Discussion in 'Microphones (live or studio)' started by qowenp, Jun 6, 2011.

  1. qowenp

    qowenp Active Member

    Jun 6, 2011

    I've been positioned as 'sound guy' for my band as we're trying to put together some rough recordings of a few songs. The setup we have is as follows:

    Two Marshall MG100 amps (Telecaster/Strat)
    Peavey Bass Amp
    Pearl Drumkit
    Tabletop mixer with built in Power amp (for vocals- connected to two Peavey PA speakers)
    3 Sennheiser dynamic mics
    2 other, cheaper mics
    MacBook Pro

    In the past I have plugged the 5 mics into the mixer, used four to mic the Amps/Drums and one for vocals. I then put the vocals on one stereo channel and the instrumentals on another and recorded on GarageBand (by running a line from the mixer into the macs input.

    This gave varied results but I wasn't exactly happy with it. If you guys could suggest a better setup that would be great.

    Where is the best place to position which mics? Which EQ settings on the Amps/Mixer? Would it be better to run the guitars directly into the mixer?

    Sorry for all the questions! I will be reading some of the stickied topics to get some tips but I have band practice tonight and I'm eager to improve our setup!

  2. aaronwaudio

    aaronwaudio Active Member

    May 25, 2011
    St. Paul, MN
    Home Page:
    You don't want to run the guitars straight into the mixer. You won't get any effects. With your limited mic choice, I would put 2 mics as overheads for the drums to pick up everything, and one mic on each amp, saving one for vocals. You will notice an improvement if you get an audio interface instead of plugging in to the Mac's input. For this application, check out the Presonus Firestudio, or one of Focusrites interfaces that will have 6 or more inputs (you might want to get more mics in the future). Another option would be to track each instrument separately into Garageband. Takes more work, but will yield higher quality results. You could mic the drums with all 5 mics (kick, snare, rack toms, floor tom, overhead) and you could do a stereo setup on the amps (one towards the center of the speaker, and one closer to the edge). Some things to think about. Ideally, you should get more mics and an interface, but these should be some decent solutions without spending much (or any) money. Hope this helps.
  3. qowenp

    qowenp Active Member

    Jun 6, 2011
    Thanks a lot for that reply, it was very helpful! We have tried tracking the recording, but often we end up out of sync and although the individual instruments sound better, the tracking process usually yields un-synchronised results.

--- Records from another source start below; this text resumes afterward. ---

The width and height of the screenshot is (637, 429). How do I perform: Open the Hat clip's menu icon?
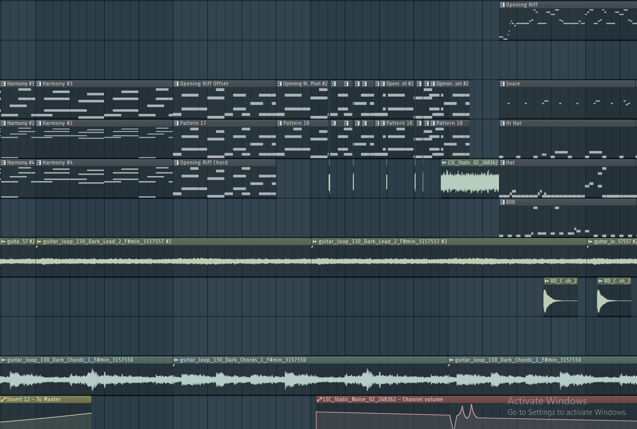pos(503,163)
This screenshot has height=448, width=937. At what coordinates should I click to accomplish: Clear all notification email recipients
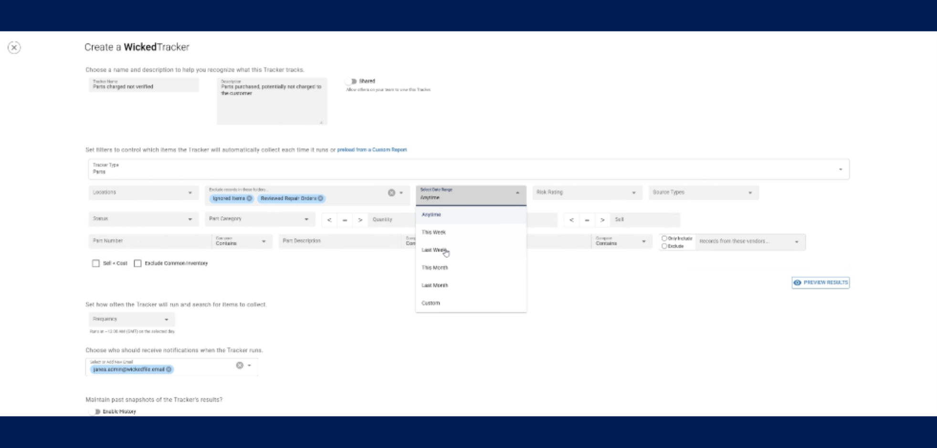click(240, 365)
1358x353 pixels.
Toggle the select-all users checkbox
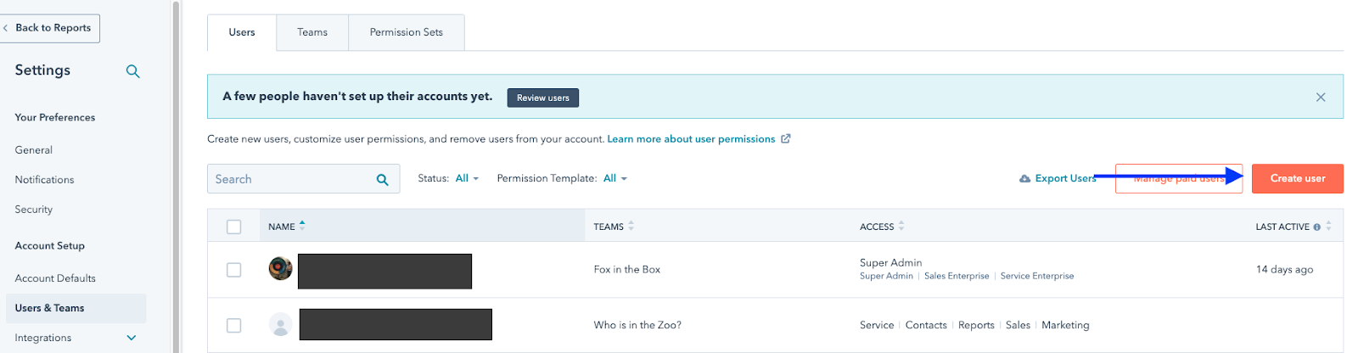point(234,227)
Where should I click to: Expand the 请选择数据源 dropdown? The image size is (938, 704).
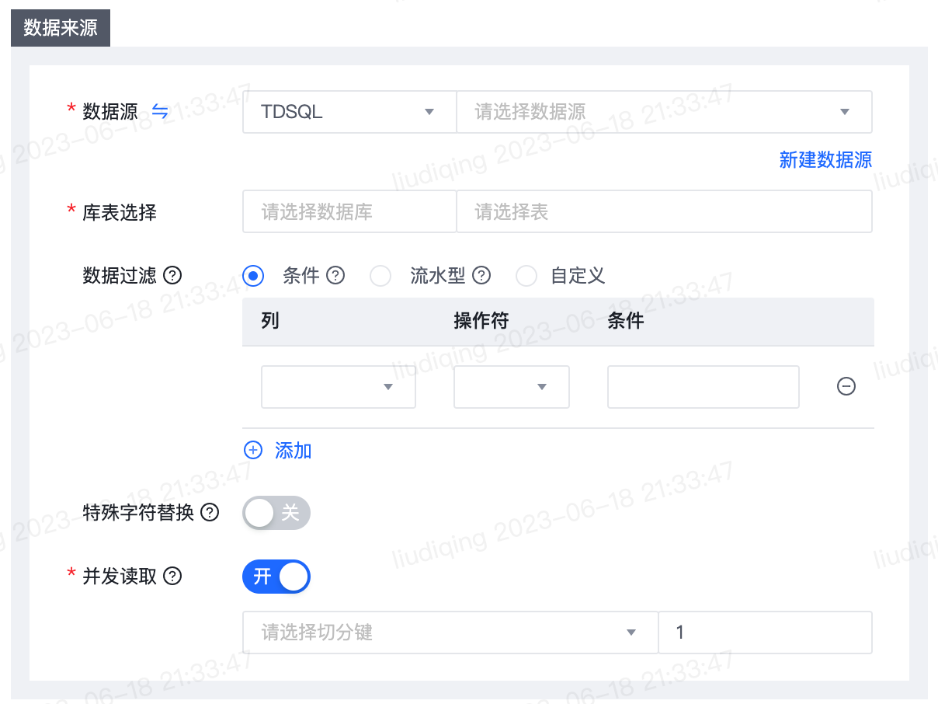[x=664, y=111]
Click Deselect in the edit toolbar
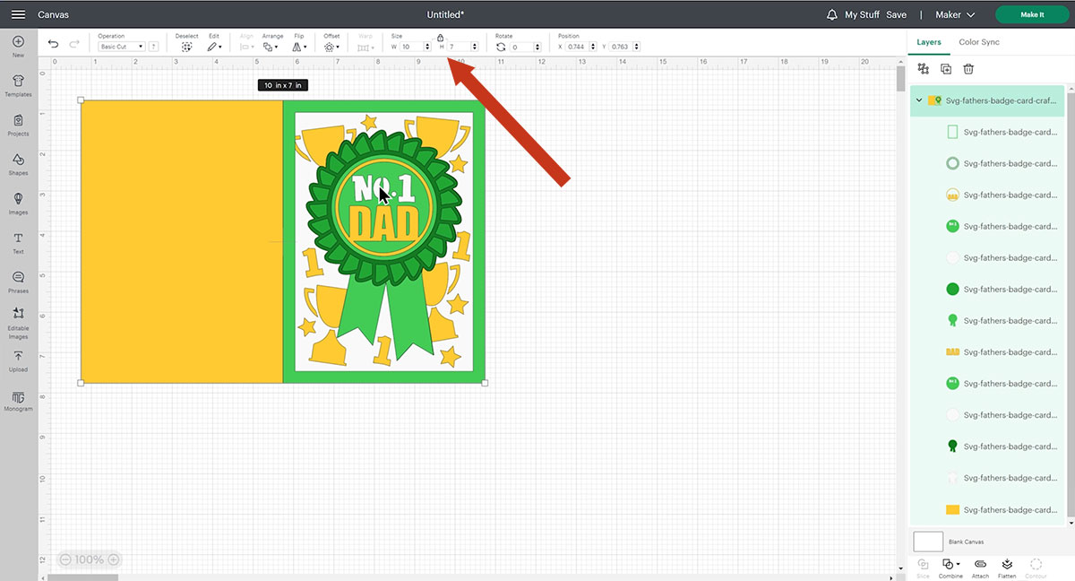The image size is (1075, 581). tap(186, 46)
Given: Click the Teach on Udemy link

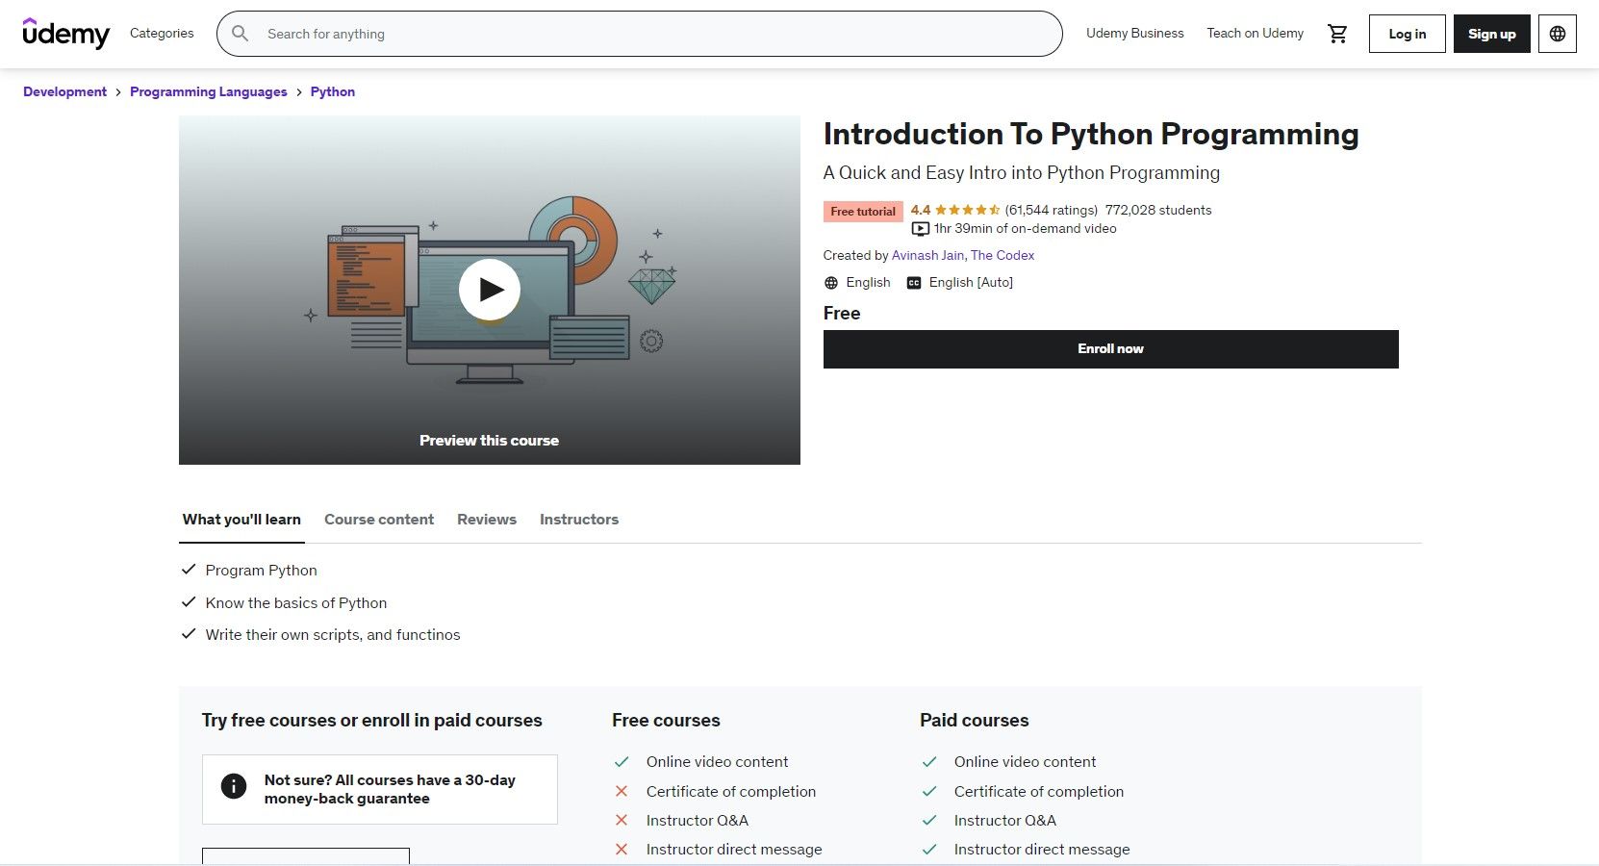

    If anybody has any tips for multitracking, or just improving a live recording that would be great. I will look at getting an input for the mac, as it will get plenty of use.

    The mixer we use is a Phonic Powerpod 1860 II, if that helps.

  4. GZsound

    GZsound Active Member

    Mar 20, 2001
    Near Portland, Oregon
    Home Page:
    A very simple way to record your rehearsals is to use one LD mic placed in the center of the room. It will give you a good representation of how you actually blend together.

    My band recorded all our rehearsals with a single LD mic. I had to practice to find the best location for the mic where it picked up drums, guitar cabs, bass cab and PA in a balanced way, but the recordings sounded a lot like early Ray Charles recordings..where that's exactly what they did.

    Individual micing each instrument won't really give you an idea of what your band sounds like live.